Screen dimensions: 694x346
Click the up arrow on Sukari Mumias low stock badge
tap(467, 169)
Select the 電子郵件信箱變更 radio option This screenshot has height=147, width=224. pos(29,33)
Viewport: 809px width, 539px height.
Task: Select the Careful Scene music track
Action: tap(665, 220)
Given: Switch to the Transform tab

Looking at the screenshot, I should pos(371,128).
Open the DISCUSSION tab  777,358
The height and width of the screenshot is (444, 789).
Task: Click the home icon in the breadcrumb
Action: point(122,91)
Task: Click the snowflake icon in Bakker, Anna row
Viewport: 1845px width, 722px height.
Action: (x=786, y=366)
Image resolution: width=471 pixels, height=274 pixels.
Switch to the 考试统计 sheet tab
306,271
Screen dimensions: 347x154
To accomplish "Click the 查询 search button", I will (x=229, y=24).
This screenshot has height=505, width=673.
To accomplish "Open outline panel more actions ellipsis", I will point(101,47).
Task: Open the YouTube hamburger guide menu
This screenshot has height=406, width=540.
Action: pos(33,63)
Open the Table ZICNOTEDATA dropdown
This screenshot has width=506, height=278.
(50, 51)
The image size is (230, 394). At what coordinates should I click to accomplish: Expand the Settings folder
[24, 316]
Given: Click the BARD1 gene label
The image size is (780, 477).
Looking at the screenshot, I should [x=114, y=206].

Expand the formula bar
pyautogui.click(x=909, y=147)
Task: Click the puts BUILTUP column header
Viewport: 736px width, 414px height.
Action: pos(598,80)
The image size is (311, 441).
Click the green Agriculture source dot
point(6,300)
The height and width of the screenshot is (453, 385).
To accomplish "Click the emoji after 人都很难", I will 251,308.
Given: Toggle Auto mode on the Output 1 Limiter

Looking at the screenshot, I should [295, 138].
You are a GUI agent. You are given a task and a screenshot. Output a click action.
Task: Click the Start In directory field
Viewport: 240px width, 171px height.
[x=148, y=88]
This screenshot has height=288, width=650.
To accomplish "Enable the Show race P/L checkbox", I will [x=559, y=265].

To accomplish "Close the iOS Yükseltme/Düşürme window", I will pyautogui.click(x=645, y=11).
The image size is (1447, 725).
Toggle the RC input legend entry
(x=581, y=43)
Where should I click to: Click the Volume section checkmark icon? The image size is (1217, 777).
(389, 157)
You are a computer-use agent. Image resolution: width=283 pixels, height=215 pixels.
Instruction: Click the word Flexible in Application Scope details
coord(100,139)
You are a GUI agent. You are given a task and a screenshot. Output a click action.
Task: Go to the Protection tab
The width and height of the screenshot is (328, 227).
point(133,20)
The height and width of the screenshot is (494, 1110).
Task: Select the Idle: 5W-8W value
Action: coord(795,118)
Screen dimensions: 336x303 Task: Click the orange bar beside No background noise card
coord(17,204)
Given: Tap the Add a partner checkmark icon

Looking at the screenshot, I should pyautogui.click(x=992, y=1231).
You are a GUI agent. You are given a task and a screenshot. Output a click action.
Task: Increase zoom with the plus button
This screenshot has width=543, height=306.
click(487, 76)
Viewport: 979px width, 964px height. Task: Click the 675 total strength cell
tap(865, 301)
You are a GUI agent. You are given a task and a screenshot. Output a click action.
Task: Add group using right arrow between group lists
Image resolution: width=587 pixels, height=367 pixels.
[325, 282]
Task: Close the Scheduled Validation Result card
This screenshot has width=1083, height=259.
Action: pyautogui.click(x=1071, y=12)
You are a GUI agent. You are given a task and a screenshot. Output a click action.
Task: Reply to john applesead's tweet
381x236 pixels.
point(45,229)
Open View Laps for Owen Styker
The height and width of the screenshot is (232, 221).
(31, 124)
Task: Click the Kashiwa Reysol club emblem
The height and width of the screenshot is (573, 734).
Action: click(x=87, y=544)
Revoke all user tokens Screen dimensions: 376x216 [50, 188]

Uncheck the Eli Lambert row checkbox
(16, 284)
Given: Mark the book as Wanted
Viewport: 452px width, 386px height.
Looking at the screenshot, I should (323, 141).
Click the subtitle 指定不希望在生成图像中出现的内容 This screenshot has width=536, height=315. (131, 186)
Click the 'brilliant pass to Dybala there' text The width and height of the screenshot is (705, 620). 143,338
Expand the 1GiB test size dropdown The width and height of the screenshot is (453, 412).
________________________________________
◆ THE PROBLEM: Reproduce every single entry above exactly.

◆ TASK SOLUTION:
Screen dimensions: 694x346
Click the up arrow on Sukari Mumias low stock badge
tap(467, 169)
Select the 電子郵件信箱變更 radio option This screenshot has height=147, width=224. pos(29,33)
Viewport: 809px width, 539px height.
Task: Select the Careful Scene music track
Action: tap(665, 220)
Given: Switch to the Transform tab

Looking at the screenshot, I should pos(371,128).
Open the DISCUSSION tab  777,358
The height and width of the screenshot is (444, 789).
Task: Click the home icon in the breadcrumb
Action: point(122,91)
Task: Click the snowflake icon in Bakker, Anna row
Viewport: 1845px width, 722px height.
Action: (x=786, y=366)
Image resolution: width=471 pixels, height=274 pixels.
Switch to the 考试统计 sheet tab
306,271
Screen dimensions: 347x154
To accomplish "Click the 查询 search button", I will (x=229, y=24).
This screenshot has height=505, width=673.
To accomplish "Open outline panel more actions ellipsis", I will point(101,47).
Task: Open the YouTube hamburger guide menu
This screenshot has height=406, width=540.
Action: pos(33,63)
Open the Table ZICNOTEDATA dropdown
This screenshot has width=506, height=278.
(50, 51)
The image size is (230, 394). At what coordinates should I click to accomplish: Expand the Settings folder
[24, 316]
Given: Click the BARD1 gene label
The image size is (780, 477).
Looking at the screenshot, I should [x=114, y=206].

Expand the formula bar
pyautogui.click(x=909, y=147)
Task: Click the puts BUILTUP column header
Viewport: 736px width, 414px height.
Action: pos(598,80)
The image size is (311, 441).
Click the green Agriculture source dot
point(6,300)
The height and width of the screenshot is (453, 385).
To accomplish "Click the emoji after 人都很难", I will 251,308.
Given: Toggle Auto mode on the Output 1 Limiter

Looking at the screenshot, I should [295, 138].
You are a GUI agent. You are given a task and a screenshot. Output a click action.
Task: Click the Start In directory field
Viewport: 240px width, 171px height.
[x=148, y=88]
This screenshot has height=288, width=650.
To accomplish "Enable the Show race P/L checkbox", I will [x=559, y=265].

To accomplish "Close the iOS Yükseltme/Düşürme window", I will pyautogui.click(x=645, y=11).
The image size is (1447, 725).
Toggle the RC input legend entry
(x=581, y=43)
Where should I click to: Click the Volume section checkmark icon? The image size is (1217, 777).
(389, 157)
You are a computer-use agent. Image resolution: width=283 pixels, height=215 pixels.
Instruction: Click the word Flexible in Application Scope details
coord(100,139)
You are a GUI agent. You are given a task and a screenshot. Output a click action.
Task: Go to the Protection tab
The width and height of the screenshot is (328, 227).
point(133,20)
The height and width of the screenshot is (494, 1110).
Task: Select the Idle: 5W-8W value
Action: coord(795,118)
Screen dimensions: 336x303 Task: Click the orange bar beside No background noise card
coord(17,204)
Given: Tap the Add a partner checkmark icon

Looking at the screenshot, I should pyautogui.click(x=992, y=1231).
You are a GUI agent. You are given a task and a screenshot. Output a click action.
Task: Increase zoom with the plus button
This screenshot has width=543, height=306.
click(487, 76)
Viewport: 979px width, 964px height. Task: Click the 675 total strength cell
tap(865, 301)
You are a GUI agent. You are given a task and a screenshot. Output a click action.
Task: Add group using right arrow between group lists
Image resolution: width=587 pixels, height=367 pixels.
[325, 282]
Task: Close the Scheduled Validation Result card
This screenshot has width=1083, height=259.
Action: pyautogui.click(x=1071, y=12)
You are a GUI agent. You are given a task and a screenshot. Output a click action.
Task: Reply to john applesead's tweet
381x236 pixels.
point(45,229)
Open View Laps for Owen Styker
The height and width of the screenshot is (232, 221).
(31, 124)
Task: Click the Kashiwa Reysol club emblem
The height and width of the screenshot is (573, 734).
Action: click(x=87, y=544)
Revoke all user tokens Screen dimensions: 376x216 [50, 188]

Uncheck the Eli Lambert row checkbox
(16, 284)
Given: Mark the book as Wanted
Viewport: 452px width, 386px height.
Looking at the screenshot, I should (323, 141).
Click the subtitle 指定不希望在生成图像中出现的内容 This screenshot has width=536, height=315. (131, 186)
Click the 'brilliant pass to Dybala there' text The width and height of the screenshot is (705, 620). 143,338
Expand the 1GiB test size dropdown The width and height of the screenshot is (453, 412).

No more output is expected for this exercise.